A violência estrutural demonstra em sua face mais cruel, a instauração de um processo classificatório, seletivo, no qual se decide quais os cidadãos que desfrutarão do bem-estar social e quais que se juntarão à grande massa de excluídos, porém sem conseguir isolá-los – para desgosto de alguns – colocando-os frente a frente diariamente, semeando a intolerância e o medo (COSTA, 2005; NETO; MOREIRA, 1999). Essa condição pode levar o indivíduo violentado pela estrutura do Estado ao cometimento de outras formas de violência, na busca pela satisfação de seus anseios pessoais.

Consequentemente, o Estado, atendendo ao clamor advindo das elites ou dos “cidadãos de bem”, pela visão reducionista antes relatada, passa a reprimir por meio de seu aparato jurídico e policial os que já havia alijado. Assim, “os violentados passam a ser encarados como violentos” (NETO; MOREIRA, 1999, p. 39).

Nesse cenário, no qual a distância entre o poder público e a sociedade tende a ficar mais tênue, resplandece a viabilidade de um maior controle sobre as políticas públicas, principalmente as municipais. Assim, a análise da violência estrutural e de seus aspectos característicos, em nosso caso as condições de grupos de catadores do município de Estrela, passa pela análise da política pública adotada e seus reflexos na realidade local.

Diante das massas de excluídos, mesmo considerando a banalização das diferentes formas de violência, as questões sociais demandam a reflexão e ação frente às suas diferentes necessidades. Evitar o acirramento das questões sociais é tarefa e desafio de todos os setores da sociedade envolvidos na construção da democracia como um valor humano de garantia universal de direitos sociais, políticos e jurídicos. Tal empreitada, no entanto, necessita rever as práticas do passado e do presente, que estão impregnadas do assistencialismo e do clientelismo que têm como pressuposto a manutenção do status quo (NETO; MOREIRA, 1999, p. 51).

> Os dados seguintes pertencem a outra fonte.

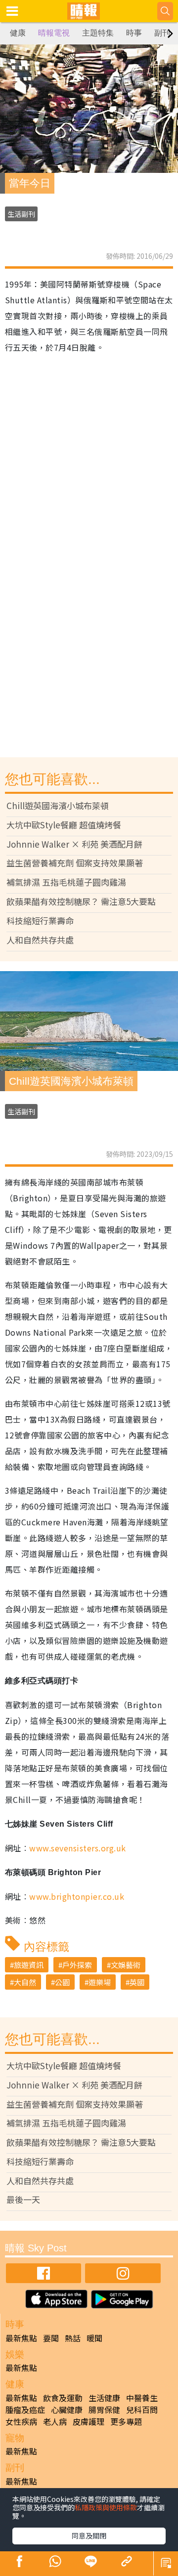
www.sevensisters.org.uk (77, 1848)
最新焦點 (21, 2338)
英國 (137, 1982)
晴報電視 (54, 33)
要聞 (51, 2338)
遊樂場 (100, 1982)
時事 (134, 33)
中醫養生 (142, 2398)
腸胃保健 (104, 2409)
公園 (62, 1982)
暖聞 (94, 2338)
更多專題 (126, 2421)
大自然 (25, 1982)
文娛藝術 (125, 1965)
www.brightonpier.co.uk (76, 1896)
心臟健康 (67, 2409)
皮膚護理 (88, 2421)
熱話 (73, 2338)
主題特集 (98, 33)
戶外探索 (77, 1965)
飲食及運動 (63, 2398)
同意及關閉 (89, 2535)
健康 (18, 33)
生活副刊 (21, 214)
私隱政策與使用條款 (106, 2507)
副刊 (162, 33)
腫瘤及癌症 (25, 2409)
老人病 (55, 2421)
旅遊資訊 (29, 1965)
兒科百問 (142, 2409)
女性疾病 (21, 2421)
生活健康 (104, 2398)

A violência estrutural, portanto, refere-se às situações adversas que demonstram a falta de respeito para com o ser humano, a miséria, o trabalho escravo e precoce, a falta de escola, de moradia, de saneamento básico, as quais retratam o Estado brasileiro, denotando que não basta crescer economicamente, e que é indispensável investir em programas de inclusão social.

A violência estrutural requer, em primeiro lugar, a conscientização de sua existência e, consequentemente, a implementação e avaliação de políticas públicas que promovam intervenções efetivas, com a participação social. Logo, o combate à violência estrutural passa pela busca da repartição igualitária de poder e de recursos, restando, por conseguinte, intimamente ligada à teoria do desenvolvimento e da sustentabilidade.

Consideramos que os problemas precisam ser revelados, os programas sociais conhecidos, para que o conhecimento científico possa contribuir na criação de possibilidades para enfrentar, interromper e superar a violência estrutural a partir da construção da cidadania.